-------- 阅读材料
3.2.4 upload texture
将于yuv420p像素数据喂给GPU处理:
static GLboolean yuv420p_uploadTexture(IJK_GLES2_Renderer *renderer, SDL_VoutOverlay *overlay)
{
if (!renderer || !overlay)
return GL_FALSE;
int planes[3] = { 0, 1, 2 };
const GLsizei widths[3] = { overlay->pitches[0], overlay->pitches[1], overlay->pitches[2] };
const GLsizei heights[3] = { overlay->h, overlay->h / 2, overlay->h / 2 };
const GLubyte *pixels[3] = { overlay->pixels[0], overlay->pixels[1], overlay->pixels[2] };
switch (overlay->format) {
case SDL_FCC_I420:
break;
case SDL_FCC_YV12:
planes[1] = 2;
planes[2] = 1;
break;
default:
ALOGE("[yuv420p] unexpected format %x\n", overlay->format);
return GL_FALSE;
}
for (int i = 0; i < 3; ++i) {
int plane = planes[i];
glBindTexture(GL_TEXTURE_2D, renderer->plane_textures[i]);
glTexImage2D(GL_TEXTURE_2D,
0,
GL_LUMINANCE,
widths[plane],
heights[plane],
0,
GL_LUMINANCE,
GL_UNSIGNED_BYTE,
pixels[plane]);
}
return GL_TRUE;
}3.2.5 draw
最后调用glDrawArray(GL_TRIANGLE_STRIP, 0, 4)绘制:
/*
* Per-Frame routine
*/
GLboolean IJK_GLES2_Renderer_renderOverlay(IJK_GLES2_Renderer *renderer, SDL_VoutOverlay *overlay)
{
if (!renderer || !renderer->func_uploadTexture)
----------------
**练习任务:**
1. 请用两句话概括阅读材料的内容。
2. 请接着阅读材料中关于yuv420p纹理上传与绘制的内容往下续写。
后面的数据行是另一份独立材料，与阅读材料无关。
-------- 数据行
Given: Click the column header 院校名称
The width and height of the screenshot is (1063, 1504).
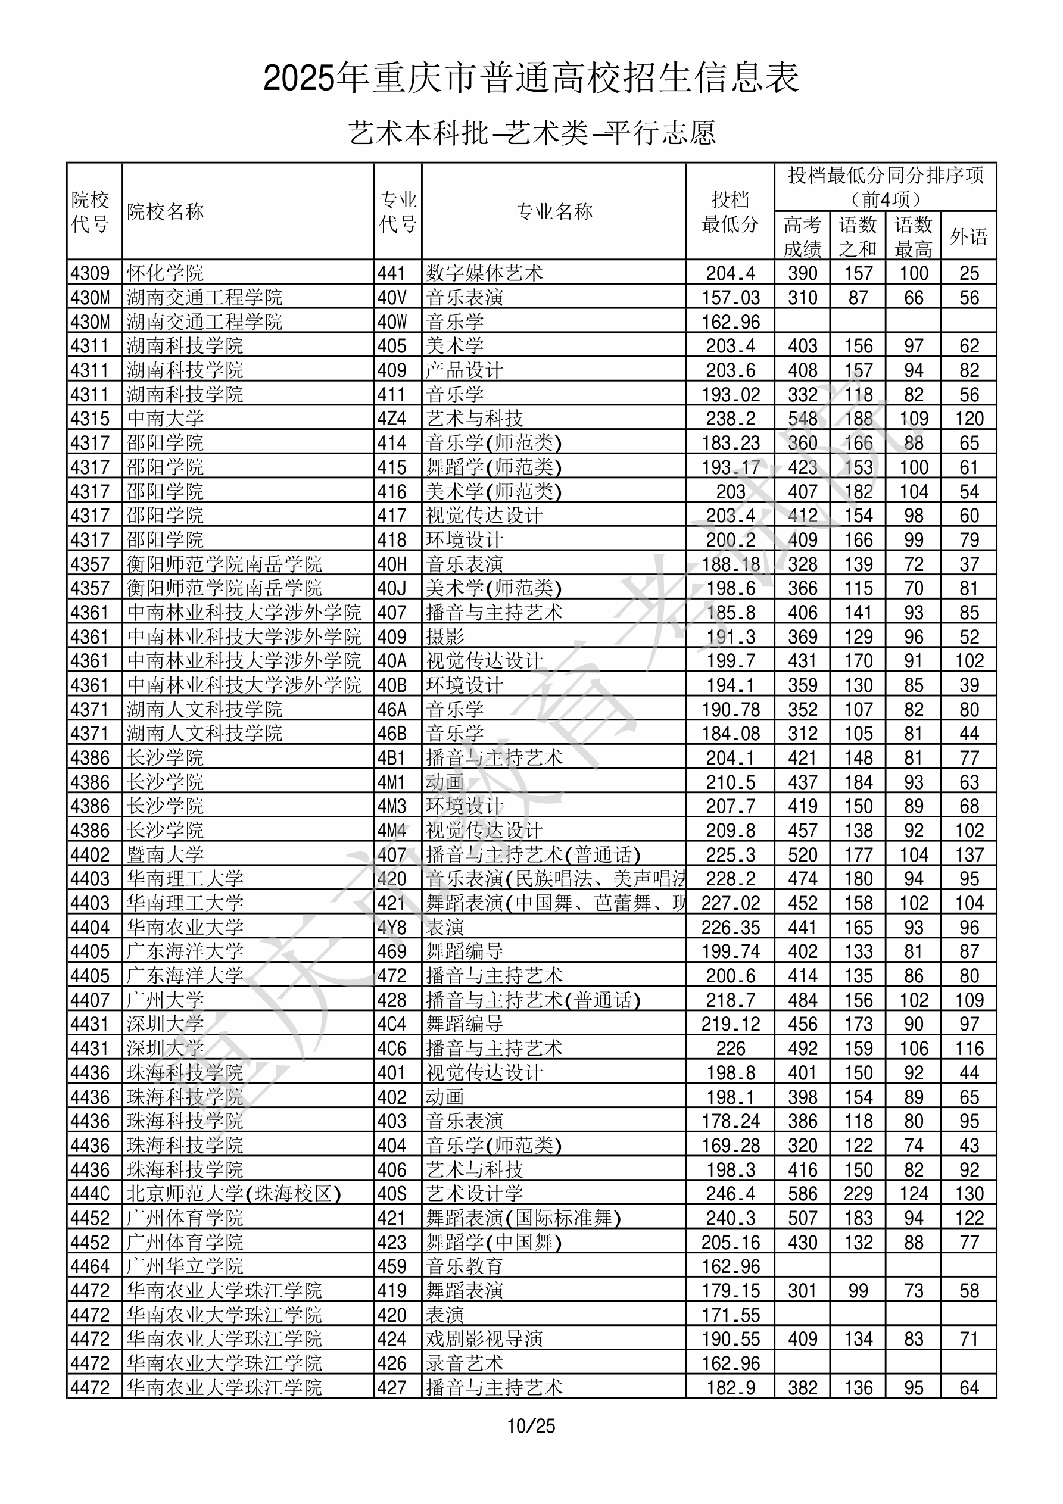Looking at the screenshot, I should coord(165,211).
----------------
-------- 数据行
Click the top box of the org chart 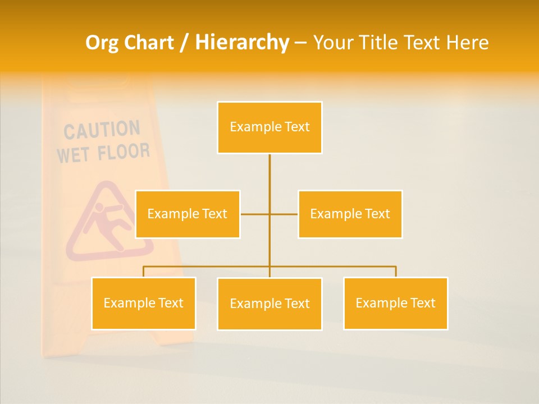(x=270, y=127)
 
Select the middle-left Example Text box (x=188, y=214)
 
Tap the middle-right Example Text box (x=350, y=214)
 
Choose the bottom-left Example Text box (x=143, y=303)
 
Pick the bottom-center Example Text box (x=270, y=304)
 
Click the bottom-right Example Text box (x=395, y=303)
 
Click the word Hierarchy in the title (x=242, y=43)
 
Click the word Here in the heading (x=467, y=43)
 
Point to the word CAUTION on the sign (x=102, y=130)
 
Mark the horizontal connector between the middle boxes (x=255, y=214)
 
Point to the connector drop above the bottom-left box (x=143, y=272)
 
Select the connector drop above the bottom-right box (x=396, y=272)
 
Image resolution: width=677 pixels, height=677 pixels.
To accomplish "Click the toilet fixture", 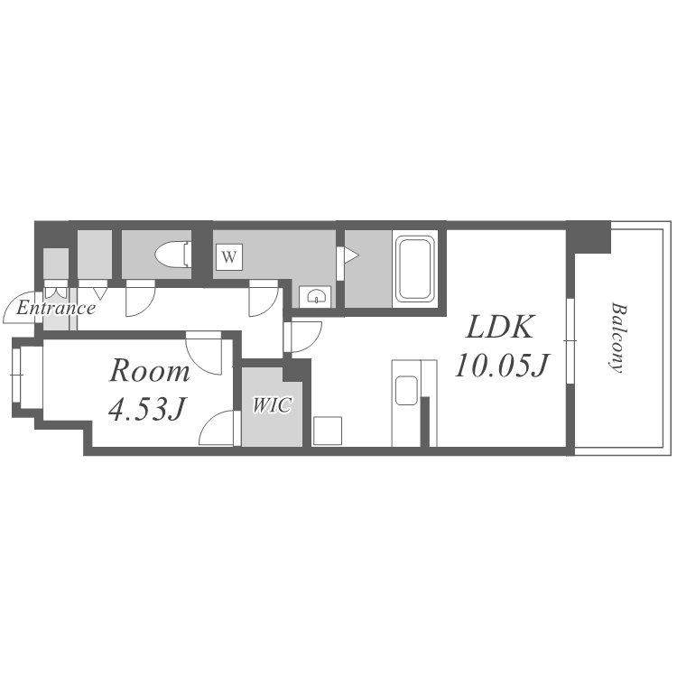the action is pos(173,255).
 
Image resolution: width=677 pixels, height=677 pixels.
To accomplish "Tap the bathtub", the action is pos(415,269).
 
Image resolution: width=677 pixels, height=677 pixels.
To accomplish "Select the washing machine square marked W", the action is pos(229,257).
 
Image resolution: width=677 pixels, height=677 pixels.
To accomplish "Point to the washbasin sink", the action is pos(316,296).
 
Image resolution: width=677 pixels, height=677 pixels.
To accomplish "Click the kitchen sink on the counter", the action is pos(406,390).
----------------
**参考答案:**
1. 阅读材料先给出用于把yuv420p像素数据交给GPU处理的函数yuv420p_uploadTexture：它按SDL_FCC_I420或SDL_FCC_YV12格式确定三个平面的顺序，遇到其他格式则记录错误并返回GL_FALSE，然后对每个平面绑定纹理并调用glTexImage2D上传数据。接着在绘制一节中说明最后调用glDrawArray(GL_TRIANGLE_STRIP, 0, 4)完成绘制，并开始列出每帧执行的函数IJK_GLES2_Renderer_renderOverlay。

2.
return GL_FALSE;
glClear(GL_COLOR_BUFFER_BIT); IJK_GLES2_checkError_TRACE("glClear");
GLsizei visible_width = renderer->frame_width;
GLsizei visible_height = renderer->frame_height;
if (overlay) {
visible_width = overlay->w;
visible_height = overlay->h;
if (renderer->frame_width != visible_width ||
renderer->frame_height != visible_height ||
renderer->frame_sar_num != overlay->sar_num ||
renderer->frame_sar_den != overlay->sar_den) {
renderer->frame_width = visible_width;
renderer->frame_height = visible_height;
renderer->frame_sar_num = overlay->sar_num;
renderer->frame_sar_den = overlay->sar_den;
renderer->vertices_changed = 1;
}
renderer->last_buffer_width = renderer->func_getBufferWidth(renderer, overlay);
if (!renderer->func_uploadTexture(renderer, overlay))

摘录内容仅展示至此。